Deschooling is a period of frustration, exhaustion and inquiry because it marks our transition from the prepackaged life of schooling to the uncharted world of homeschooling. As Catherine de Mauriac said to me, "In spite of the fact that we started in reaction to our perceptions of the inadequacies of our local district, now that we are in it, it would take wild horses to drag us out. It is a most amazing journey of discovery of ourselves, each other and the universe that we could not have even imagined the true character of the experience and can't completely conceive of where it will take us. It's not perfection, and mostly it's darn difficult. But what would we do in this life if we didn't take up a good challenge now and again?"

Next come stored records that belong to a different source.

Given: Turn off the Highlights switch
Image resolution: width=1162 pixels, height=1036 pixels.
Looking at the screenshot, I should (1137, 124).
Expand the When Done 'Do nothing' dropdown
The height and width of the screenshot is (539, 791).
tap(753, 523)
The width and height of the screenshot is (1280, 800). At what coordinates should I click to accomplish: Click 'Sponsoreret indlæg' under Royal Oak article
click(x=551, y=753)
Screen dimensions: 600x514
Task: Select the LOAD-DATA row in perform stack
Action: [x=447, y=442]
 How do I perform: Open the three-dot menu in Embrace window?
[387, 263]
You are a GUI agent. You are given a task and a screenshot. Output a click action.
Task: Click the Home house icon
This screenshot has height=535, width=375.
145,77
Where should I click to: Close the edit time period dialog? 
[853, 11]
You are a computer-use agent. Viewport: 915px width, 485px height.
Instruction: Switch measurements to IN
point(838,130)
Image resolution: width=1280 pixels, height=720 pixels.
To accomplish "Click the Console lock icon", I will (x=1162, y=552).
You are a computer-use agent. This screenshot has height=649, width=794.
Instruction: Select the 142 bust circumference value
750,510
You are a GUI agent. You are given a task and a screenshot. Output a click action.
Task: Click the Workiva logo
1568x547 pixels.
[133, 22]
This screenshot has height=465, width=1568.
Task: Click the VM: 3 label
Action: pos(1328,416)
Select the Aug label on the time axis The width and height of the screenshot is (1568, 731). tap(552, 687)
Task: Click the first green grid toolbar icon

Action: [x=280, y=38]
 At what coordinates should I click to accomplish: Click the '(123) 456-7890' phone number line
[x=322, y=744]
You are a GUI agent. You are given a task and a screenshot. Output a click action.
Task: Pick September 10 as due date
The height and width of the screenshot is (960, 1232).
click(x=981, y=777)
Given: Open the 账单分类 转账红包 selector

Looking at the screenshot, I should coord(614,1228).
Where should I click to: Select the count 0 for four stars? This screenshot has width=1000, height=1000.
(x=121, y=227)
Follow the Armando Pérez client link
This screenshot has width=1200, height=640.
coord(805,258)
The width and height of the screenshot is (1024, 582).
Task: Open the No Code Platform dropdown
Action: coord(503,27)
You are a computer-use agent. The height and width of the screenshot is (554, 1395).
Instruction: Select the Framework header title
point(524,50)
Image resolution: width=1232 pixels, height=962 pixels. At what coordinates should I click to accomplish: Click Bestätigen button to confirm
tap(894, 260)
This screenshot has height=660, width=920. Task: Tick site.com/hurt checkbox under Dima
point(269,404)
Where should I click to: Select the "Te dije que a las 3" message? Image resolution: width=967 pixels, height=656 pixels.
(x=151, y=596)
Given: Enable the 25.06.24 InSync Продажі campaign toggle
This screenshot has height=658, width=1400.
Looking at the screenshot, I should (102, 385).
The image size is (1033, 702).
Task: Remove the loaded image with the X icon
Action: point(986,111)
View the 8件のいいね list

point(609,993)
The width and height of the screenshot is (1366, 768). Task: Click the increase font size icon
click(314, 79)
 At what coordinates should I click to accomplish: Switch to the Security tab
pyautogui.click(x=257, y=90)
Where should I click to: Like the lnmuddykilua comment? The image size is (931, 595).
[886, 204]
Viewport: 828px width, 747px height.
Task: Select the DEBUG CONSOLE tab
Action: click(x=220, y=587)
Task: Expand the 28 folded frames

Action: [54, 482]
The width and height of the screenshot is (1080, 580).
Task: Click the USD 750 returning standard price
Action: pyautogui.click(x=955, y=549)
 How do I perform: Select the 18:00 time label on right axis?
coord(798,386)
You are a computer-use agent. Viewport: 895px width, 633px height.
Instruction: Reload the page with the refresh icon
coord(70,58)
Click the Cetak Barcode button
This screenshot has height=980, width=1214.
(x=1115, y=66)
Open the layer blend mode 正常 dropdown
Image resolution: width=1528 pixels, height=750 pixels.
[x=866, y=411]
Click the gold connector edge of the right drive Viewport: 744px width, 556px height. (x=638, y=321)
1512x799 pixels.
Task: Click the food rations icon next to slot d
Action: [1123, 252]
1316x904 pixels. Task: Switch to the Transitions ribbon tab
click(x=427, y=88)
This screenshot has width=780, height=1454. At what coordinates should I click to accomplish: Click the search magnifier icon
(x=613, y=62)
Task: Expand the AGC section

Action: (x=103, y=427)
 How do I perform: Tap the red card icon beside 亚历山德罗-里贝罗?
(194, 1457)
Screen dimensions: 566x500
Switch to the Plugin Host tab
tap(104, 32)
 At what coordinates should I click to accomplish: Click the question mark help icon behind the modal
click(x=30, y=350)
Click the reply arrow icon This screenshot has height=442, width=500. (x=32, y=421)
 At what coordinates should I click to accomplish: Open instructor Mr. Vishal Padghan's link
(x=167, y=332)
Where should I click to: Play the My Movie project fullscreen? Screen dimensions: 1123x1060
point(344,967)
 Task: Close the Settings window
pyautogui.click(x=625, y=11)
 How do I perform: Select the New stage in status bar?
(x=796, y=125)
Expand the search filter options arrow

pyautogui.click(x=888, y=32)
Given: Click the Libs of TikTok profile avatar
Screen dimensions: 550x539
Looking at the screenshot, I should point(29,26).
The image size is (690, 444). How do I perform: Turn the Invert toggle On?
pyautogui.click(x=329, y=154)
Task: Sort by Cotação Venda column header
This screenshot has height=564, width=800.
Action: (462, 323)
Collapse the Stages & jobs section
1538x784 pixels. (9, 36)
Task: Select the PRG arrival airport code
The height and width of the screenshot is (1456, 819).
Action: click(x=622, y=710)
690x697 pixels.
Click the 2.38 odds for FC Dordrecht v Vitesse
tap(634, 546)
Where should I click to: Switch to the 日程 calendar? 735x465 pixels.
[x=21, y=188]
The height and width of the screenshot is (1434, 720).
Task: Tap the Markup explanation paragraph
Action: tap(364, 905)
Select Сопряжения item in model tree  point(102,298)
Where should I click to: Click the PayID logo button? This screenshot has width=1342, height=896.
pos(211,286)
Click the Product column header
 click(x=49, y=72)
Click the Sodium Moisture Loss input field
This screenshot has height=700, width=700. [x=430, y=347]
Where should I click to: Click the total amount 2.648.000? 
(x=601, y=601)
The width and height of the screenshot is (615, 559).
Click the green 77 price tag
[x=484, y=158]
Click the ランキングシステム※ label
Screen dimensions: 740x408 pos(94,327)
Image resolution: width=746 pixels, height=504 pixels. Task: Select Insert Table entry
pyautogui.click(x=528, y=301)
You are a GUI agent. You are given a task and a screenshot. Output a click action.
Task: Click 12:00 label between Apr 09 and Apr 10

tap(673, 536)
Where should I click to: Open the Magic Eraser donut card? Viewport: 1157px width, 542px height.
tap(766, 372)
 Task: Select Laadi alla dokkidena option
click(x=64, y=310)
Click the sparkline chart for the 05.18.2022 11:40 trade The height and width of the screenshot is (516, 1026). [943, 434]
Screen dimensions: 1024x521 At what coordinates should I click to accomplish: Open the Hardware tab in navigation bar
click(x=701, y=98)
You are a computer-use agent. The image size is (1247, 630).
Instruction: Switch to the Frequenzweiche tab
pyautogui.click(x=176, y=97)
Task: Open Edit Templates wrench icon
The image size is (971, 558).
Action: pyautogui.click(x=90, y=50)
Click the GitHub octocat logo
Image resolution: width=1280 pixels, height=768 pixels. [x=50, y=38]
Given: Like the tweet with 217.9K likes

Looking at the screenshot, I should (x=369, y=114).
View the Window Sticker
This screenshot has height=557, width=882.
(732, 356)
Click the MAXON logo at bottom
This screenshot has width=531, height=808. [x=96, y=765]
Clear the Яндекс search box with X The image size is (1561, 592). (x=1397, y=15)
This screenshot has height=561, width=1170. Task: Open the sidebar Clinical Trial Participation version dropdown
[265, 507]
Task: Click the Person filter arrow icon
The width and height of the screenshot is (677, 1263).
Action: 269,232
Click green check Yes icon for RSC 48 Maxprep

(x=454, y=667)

Deschooling brings a confidence that grows out of, not only rediscovering our children as individuals, but of a new knowledge of ourselves.This knowledge can bring the possibility of reveling in the joy of our own journeys. Staying mindful can help us determine which skills are a help or detriment to working with your children. That way, what makes us go into "automatic drive" can help us determine strategies for homeschooling. In the end, deschooling can help in opening our minds and our hearts; to create the spaces in which play, wonder and discovery can truly happen.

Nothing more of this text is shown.